Recorded data:
+ + + +

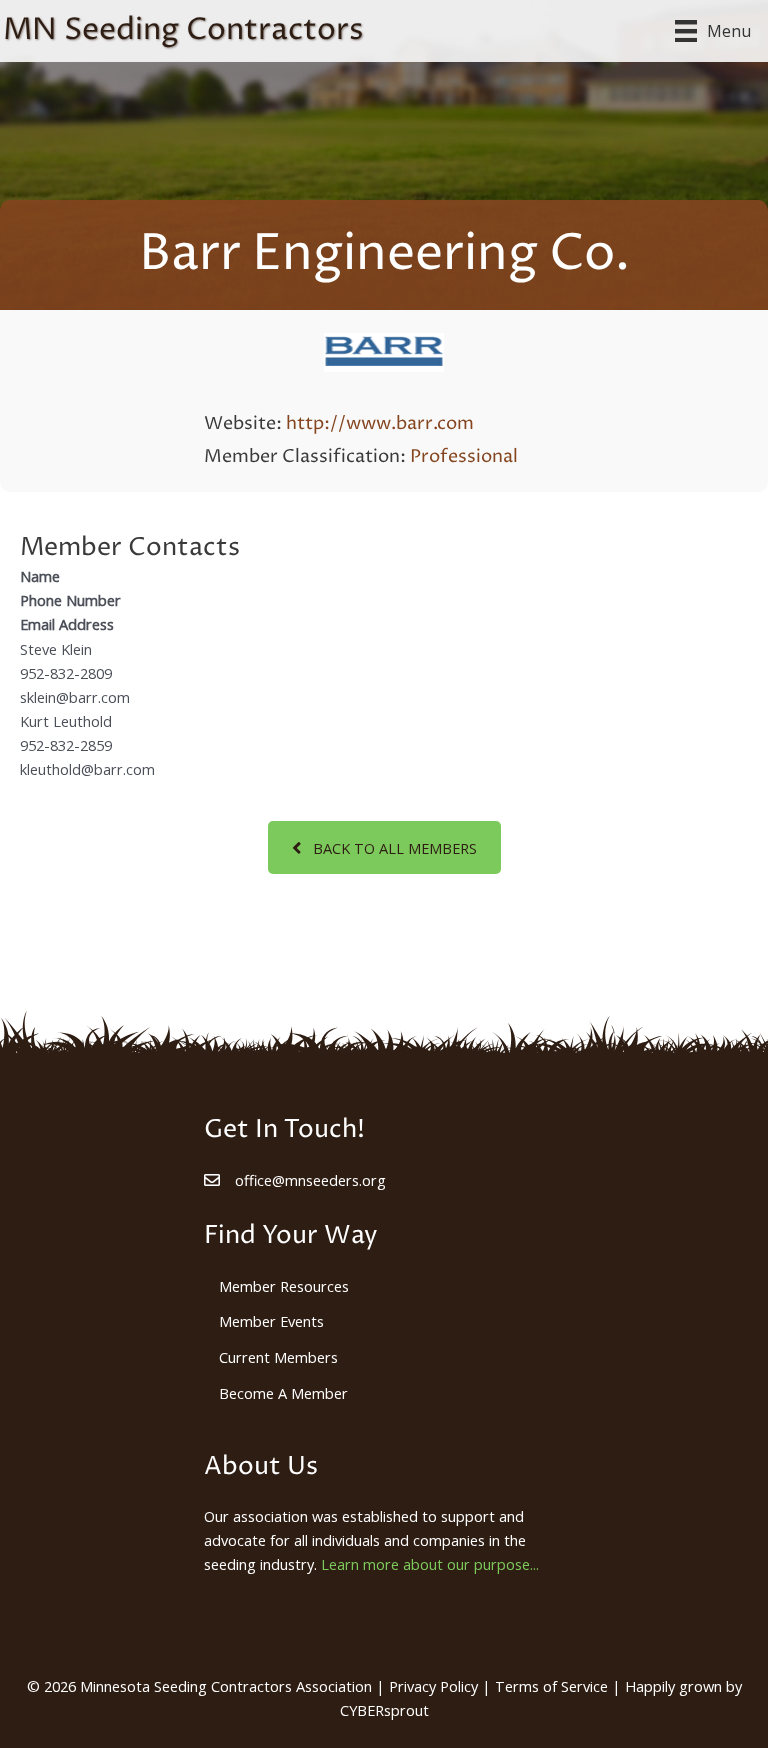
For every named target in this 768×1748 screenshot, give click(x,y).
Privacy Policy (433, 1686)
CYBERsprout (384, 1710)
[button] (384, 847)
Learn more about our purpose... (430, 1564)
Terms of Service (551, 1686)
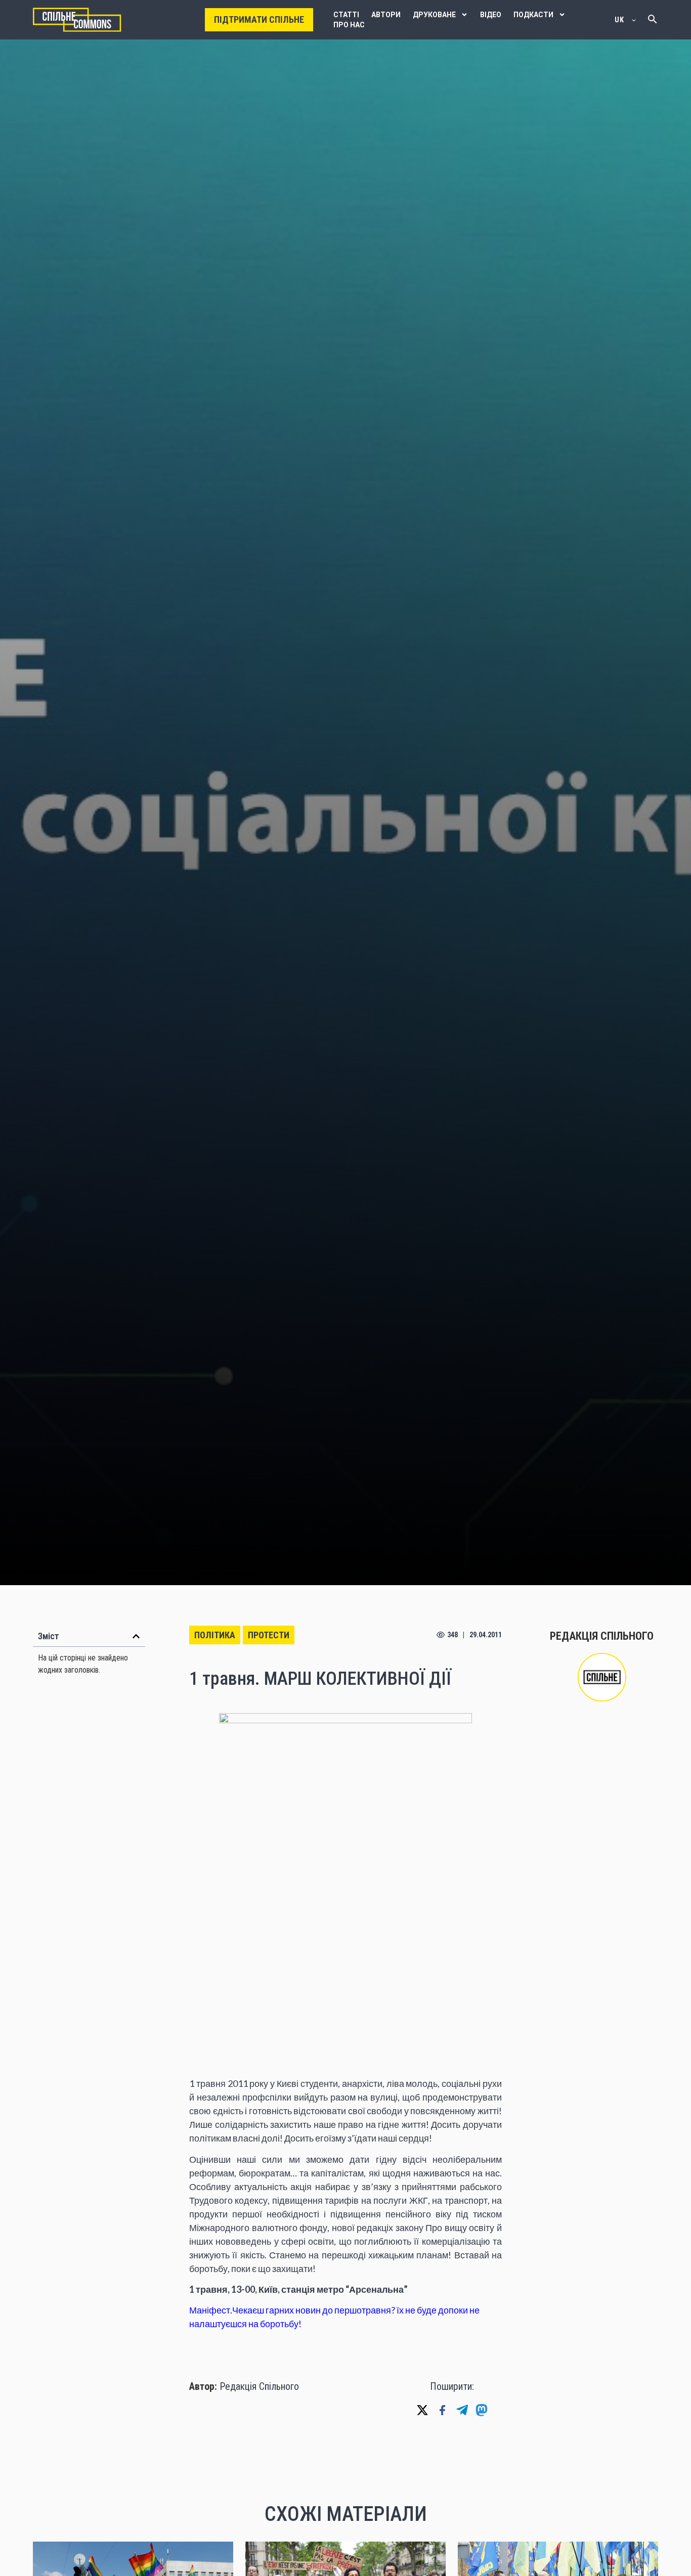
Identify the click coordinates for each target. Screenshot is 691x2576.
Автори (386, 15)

+ + + +

* **Task goal**
Please write out the lines above, beginning at the line with "Terms of Service (551, 1686)" and ending at the last line of the records, exactly as they appear and without pictures.

* **Response**
Terms of Service (551, 1686)
Identify the click coordinates for each target. Screenshot is 691x2576.
Автори (386, 15)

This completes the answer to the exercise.